Problem description:
Carry on the Jet Probability calibrations page from where it stops, starting right after its last bullet point.
--- start of Source extract ---
Jet Probability calibrations

Introduction

Jet-Probability taggers use as calibration the negative impact parameter significance distributions to calculate the probability of a track to come frome the primary vertex. Given the probability of all tracks associated to a jet, the probability of this jet to come from the primary vertex is calulated. A discriminator is then deduced from this probability.

These b-taggers need calibrations which correspond to negative impact parameter significance distributions which are extracted from data (QCD multi-jets). To take into account track quality effects (which can influence the impact parameter significance distributions), different categories are set-up which correspond to different track quality.

On this twiki page you will find the categories definition, an explanation of how to use the RecoBTag/ImpactParamterLearning package to produce the standard calibrations but also how to define your own calibration. Some validation/study tools will be also described (not yet implemented).

The main procedure to create new calibrations using crab is the following:

  • run the module ImpactParameterLearning using crab and get a collection of calibration xml files
  • run the module SumHistoCalibration to merge all calibration files into 1 final file in binary, xml of sqlite format

The categories definition

Variables used

The variables used to define tracks' categories are tracks':

  • chi^2,
  • momenta,
  • eta,
  • number of hit
  • number of pixel hit
  • a hit on the first pixel layer (not yet used)
--- end of Source extract ---
--- start of Listed records ---
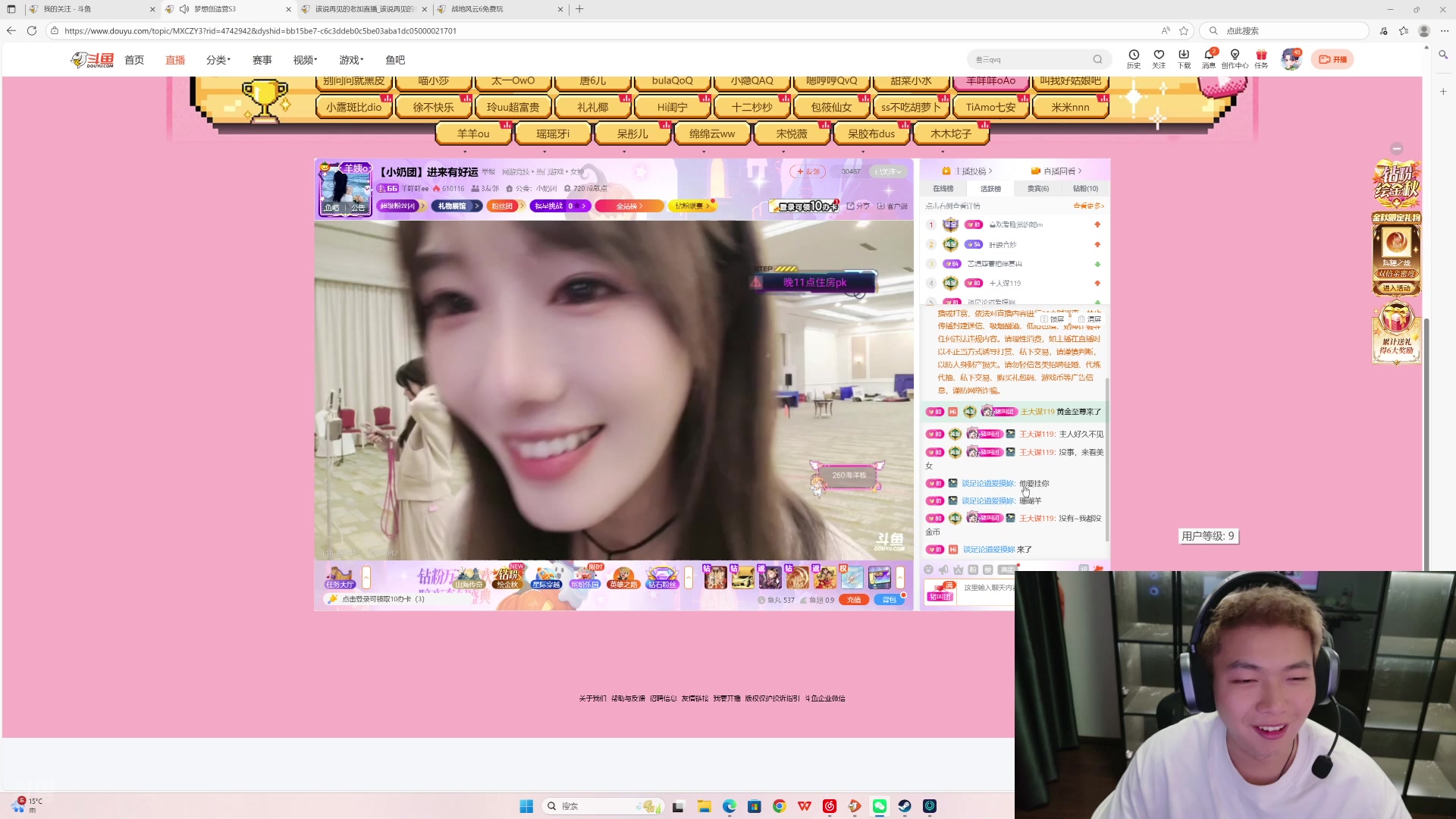Switch to the 贵宾(6) tab in the rank panel
Screen dimensions: 1456x819
(1037, 188)
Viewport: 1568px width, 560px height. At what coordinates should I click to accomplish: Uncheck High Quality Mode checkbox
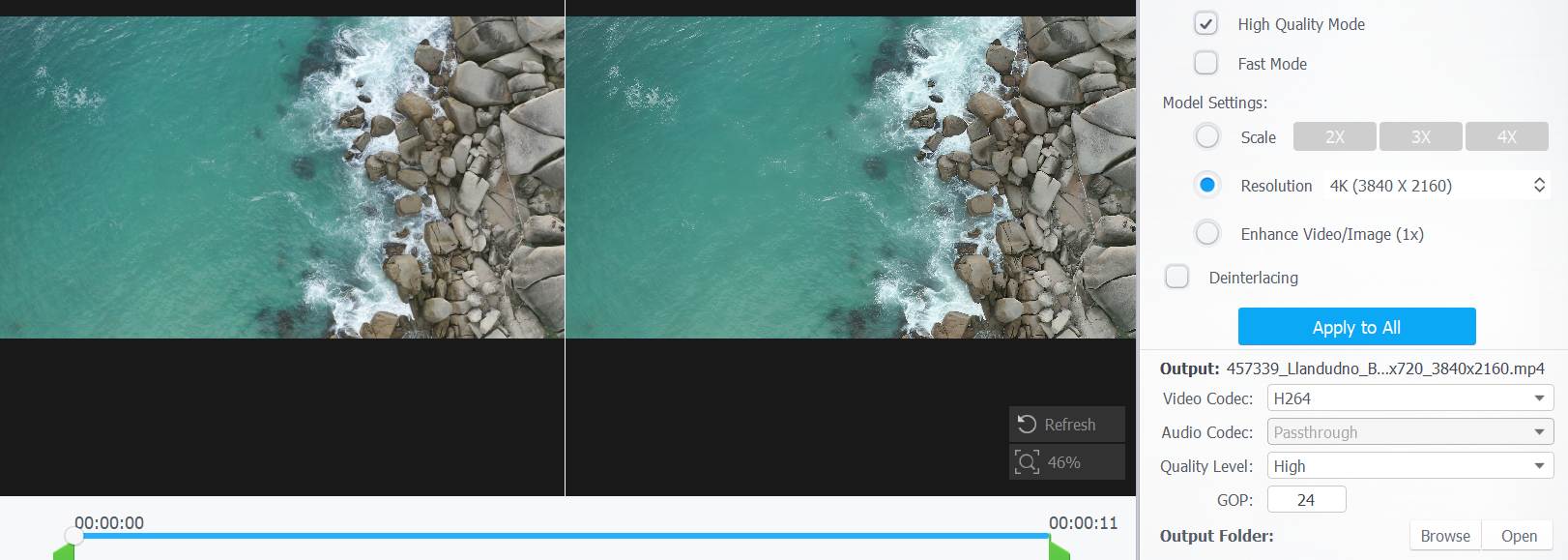pyautogui.click(x=1205, y=24)
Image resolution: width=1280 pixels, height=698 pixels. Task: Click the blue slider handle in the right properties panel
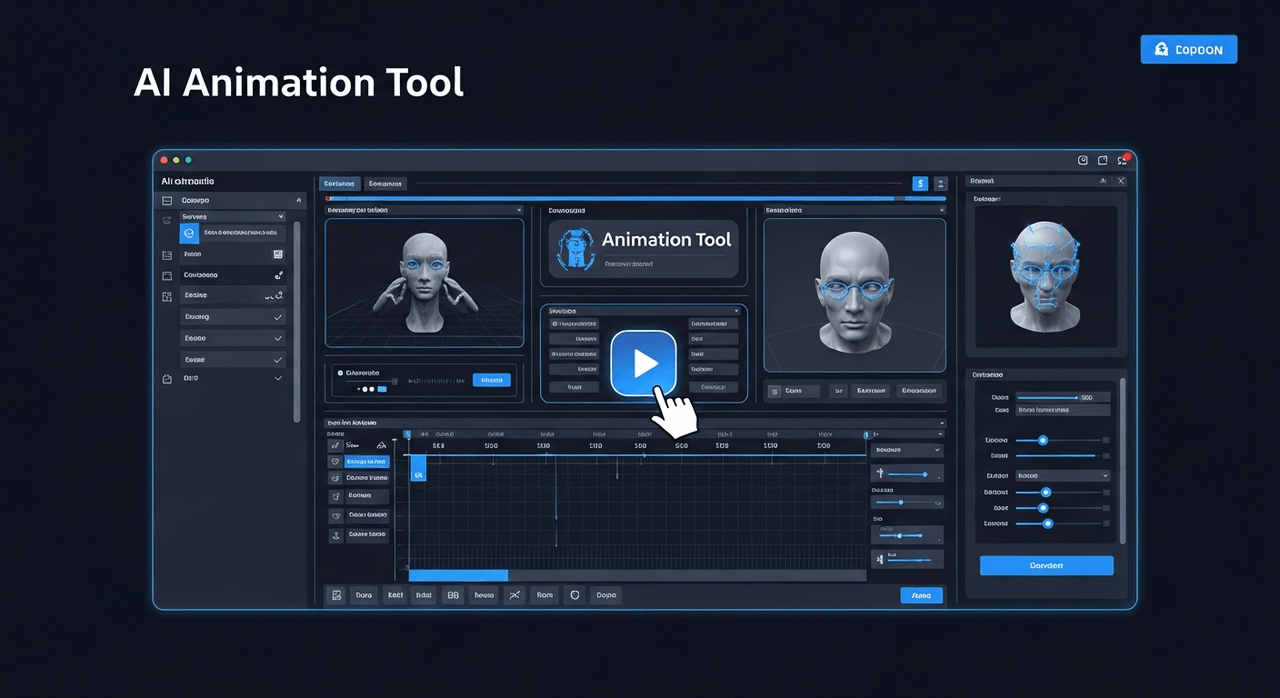click(x=1044, y=440)
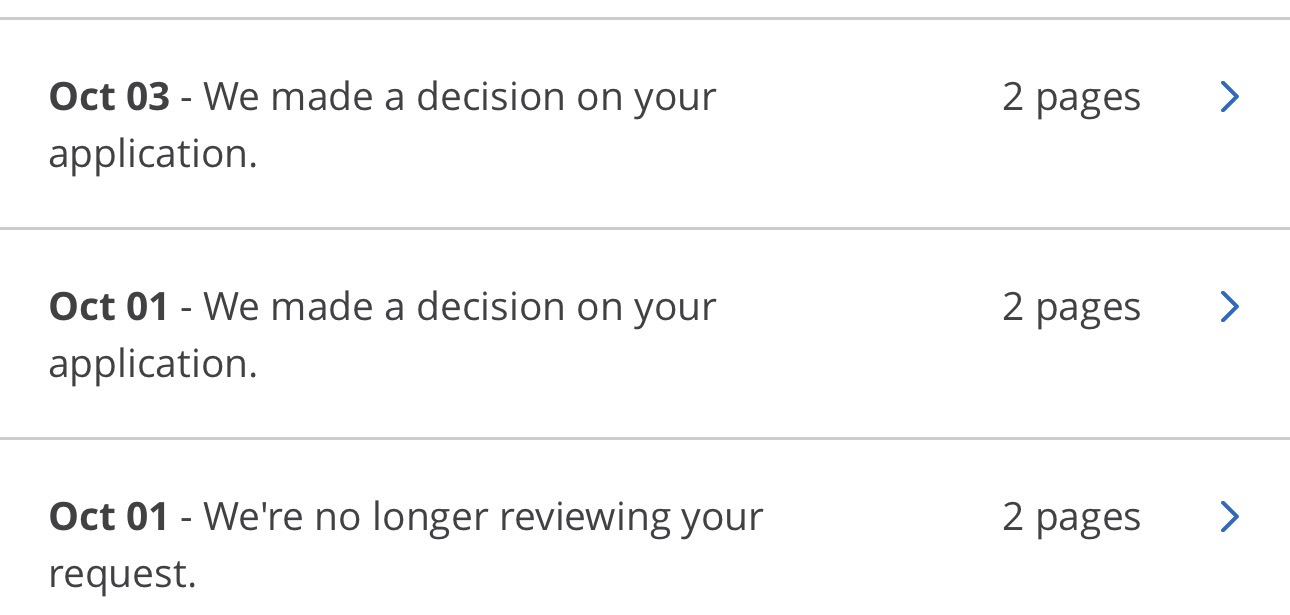1290x615 pixels.
Task: Click the chevron for the Oct 01 decision notice
Action: point(1230,307)
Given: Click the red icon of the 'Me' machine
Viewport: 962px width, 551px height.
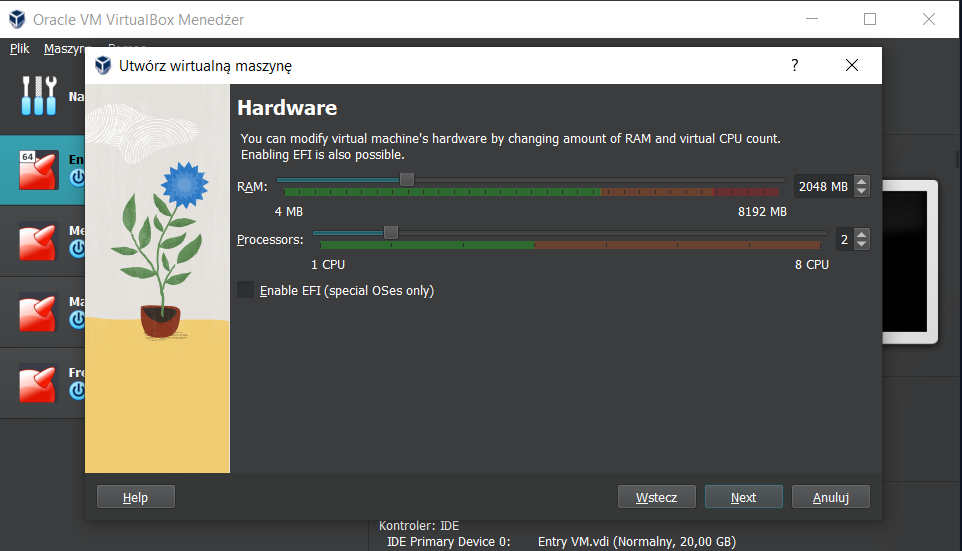Looking at the screenshot, I should (40, 241).
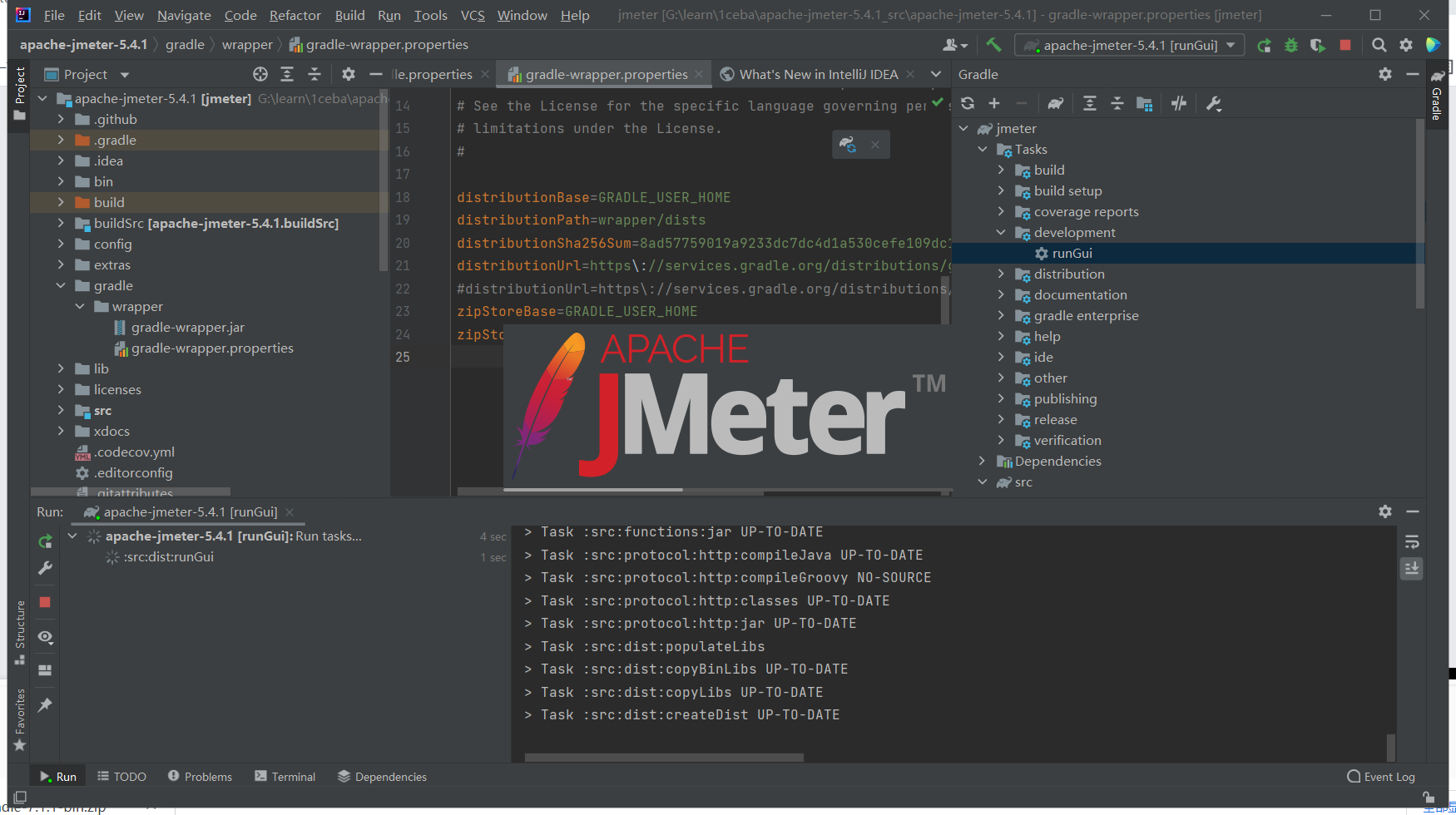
--- end of Listed records ---
Exercise output:
  • trackQuality (not yet used)

for CMSSW release higher than CMSSW_2_0_0, categories' definition should inculdes the trackQuality variables provide by the Tracking group.

Categories definition

The categories used are the ones created for the PTDR. There is 9 categories defined as:

  • a single category for tracks with chi^2 > 2.5

for tracks with chi^2 < 2.4

  • 3 categories for |eta| in the ranges [0,0.8], [0.8,1.6] and [1.6,2.5] with a number of pixel >=3 and p<8
  • 1 category with a number of pixel = 2 and p<8
  • 3 categories for |eta| in the ranges [0,0.8], [0.8,1.6] and [1.6,2.5] with a number of pixel >=3 and p>8
  • 1 category with a number of pixel = 2 and p>8

The RecoBTag/ImpactParameterLearning package

The ImpactParameterLearning package can be used to produce calibration from Reco/AOD data samples. It takes as input a TrackIPTagInfoCollection and create negative impact parameter significance distributions from the "selected tracks". Output histograms can be produced into the XML file format (which can be used for calibrtions studies) or into sqlite format (which is used to interact with the data base).

To produce calibrations using a large amount of events, the following strategy can by used. First using crab, the ImpactParameterLearning module produce a list of calibration files in XML data format. Then the SumHistoCalibration module can be used to merge all these histograms in only one remaining histograms produce into a XML file or a sqlite file. This last file can by used to recalculate track probabilities and JetProbability taggers.

For CMSSW_1_8_4 release

The following tag can by used to produce calibrations running over the pre-CSA08 fastsim samlpes.

       cvs co -r jetProba_1_8_4 RecoBTag/ImpactParameterLearning
   

For CMSSW_2_1_X releases

The following tag can be used with CMSSW 2_2_X releases.

       cvs co -r jetProba_Calib_2_2_X RecoBTag/ImpactParameterLearning
   

All the useful cfg files was converted into py file

For CMSSW_3_1_X releases

The following tag can be used with CMSSW 3_1_X releases.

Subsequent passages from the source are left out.